*Task statement*. Copy each of the lines below character for character, without changing anything.

Records of locating words and elements:
--------------------
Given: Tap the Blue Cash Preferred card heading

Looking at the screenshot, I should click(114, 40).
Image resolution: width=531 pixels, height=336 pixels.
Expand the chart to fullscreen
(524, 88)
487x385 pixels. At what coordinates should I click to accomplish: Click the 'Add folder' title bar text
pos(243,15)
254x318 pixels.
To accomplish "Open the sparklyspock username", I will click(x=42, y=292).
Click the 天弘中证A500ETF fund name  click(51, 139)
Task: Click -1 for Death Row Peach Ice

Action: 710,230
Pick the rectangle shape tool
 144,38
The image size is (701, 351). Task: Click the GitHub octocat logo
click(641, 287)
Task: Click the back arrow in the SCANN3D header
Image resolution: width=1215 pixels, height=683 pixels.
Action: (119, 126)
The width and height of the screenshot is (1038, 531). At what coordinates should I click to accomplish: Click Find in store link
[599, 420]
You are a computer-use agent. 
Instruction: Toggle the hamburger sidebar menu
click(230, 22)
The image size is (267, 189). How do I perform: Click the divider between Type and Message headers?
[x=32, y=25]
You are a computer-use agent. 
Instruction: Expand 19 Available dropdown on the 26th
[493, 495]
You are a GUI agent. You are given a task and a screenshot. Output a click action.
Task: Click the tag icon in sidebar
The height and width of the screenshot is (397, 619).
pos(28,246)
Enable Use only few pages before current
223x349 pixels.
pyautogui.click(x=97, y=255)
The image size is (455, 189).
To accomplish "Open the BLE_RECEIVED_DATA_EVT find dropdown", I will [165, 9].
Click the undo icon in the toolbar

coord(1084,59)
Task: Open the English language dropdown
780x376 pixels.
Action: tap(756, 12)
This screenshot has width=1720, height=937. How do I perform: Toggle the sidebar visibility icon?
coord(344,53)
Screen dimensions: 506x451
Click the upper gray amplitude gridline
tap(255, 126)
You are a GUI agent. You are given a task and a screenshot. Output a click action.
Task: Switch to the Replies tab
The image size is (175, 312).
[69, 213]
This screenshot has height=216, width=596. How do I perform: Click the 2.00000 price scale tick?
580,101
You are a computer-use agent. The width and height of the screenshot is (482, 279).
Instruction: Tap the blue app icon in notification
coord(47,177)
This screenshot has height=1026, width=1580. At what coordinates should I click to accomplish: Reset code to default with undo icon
--------------------
*Solution to this exercise*.
Given: Tap the Blue Cash Preferred card heading

Looking at the screenshot, I should click(114, 40).
Image resolution: width=531 pixels, height=336 pixels.
Expand the chart to fullscreen
(524, 88)
487x385 pixels. At what coordinates should I click to accomplish: Click the 'Add folder' title bar text
pos(243,15)
254x318 pixels.
To accomplish "Open the sparklyspock username", I will click(x=42, y=292).
Click the 天弘中证A500ETF fund name  click(51, 139)
Task: Click -1 for Death Row Peach Ice

Action: 710,230
Pick the rectangle shape tool
 144,38
The image size is (701, 351). Task: Click the GitHub octocat logo
click(641, 287)
Task: Click the back arrow in the SCANN3D header
Image resolution: width=1215 pixels, height=683 pixels.
Action: (119, 126)
The width and height of the screenshot is (1038, 531). At what coordinates should I click to accomplish: Click Find in store link
[599, 420]
You are a computer-use agent. 
Instruction: Toggle the hamburger sidebar menu
click(230, 22)
The image size is (267, 189). How do I perform: Click the divider between Type and Message headers?
[x=32, y=25]
You are a computer-use agent. 
Instruction: Expand 19 Available dropdown on the 26th
[493, 495]
You are a GUI agent. You are given a task and a screenshot. Output a click action.
Task: Click the tag icon in sidebar
The height and width of the screenshot is (397, 619).
pos(28,246)
Enable Use only few pages before current
223x349 pixels.
pyautogui.click(x=97, y=255)
The image size is (455, 189).
To accomplish "Open the BLE_RECEIVED_DATA_EVT find dropdown", I will [165, 9].
Click the undo icon in the toolbar

coord(1084,59)
Task: Open the English language dropdown
780x376 pixels.
Action: tap(756, 12)
This screenshot has width=1720, height=937. How do I perform: Toggle the sidebar visibility icon?
coord(344,53)
Screen dimensions: 506x451
Click the upper gray amplitude gridline
tap(255, 126)
You are a GUI agent. You are given a task and a screenshot. Output a click action.
Task: Switch to the Replies tab
The image size is (175, 312).
[69, 213]
This screenshot has height=216, width=596. How do I perform: Click the 2.00000 price scale tick?
580,101
You are a computer-use agent. The width and height of the screenshot is (482, 279).
Instruction: Tap the blue app icon in notification
coord(47,177)
This screenshot has height=1026, width=1580. At what coordinates should I click to accomplish: Reset code to default with undo icon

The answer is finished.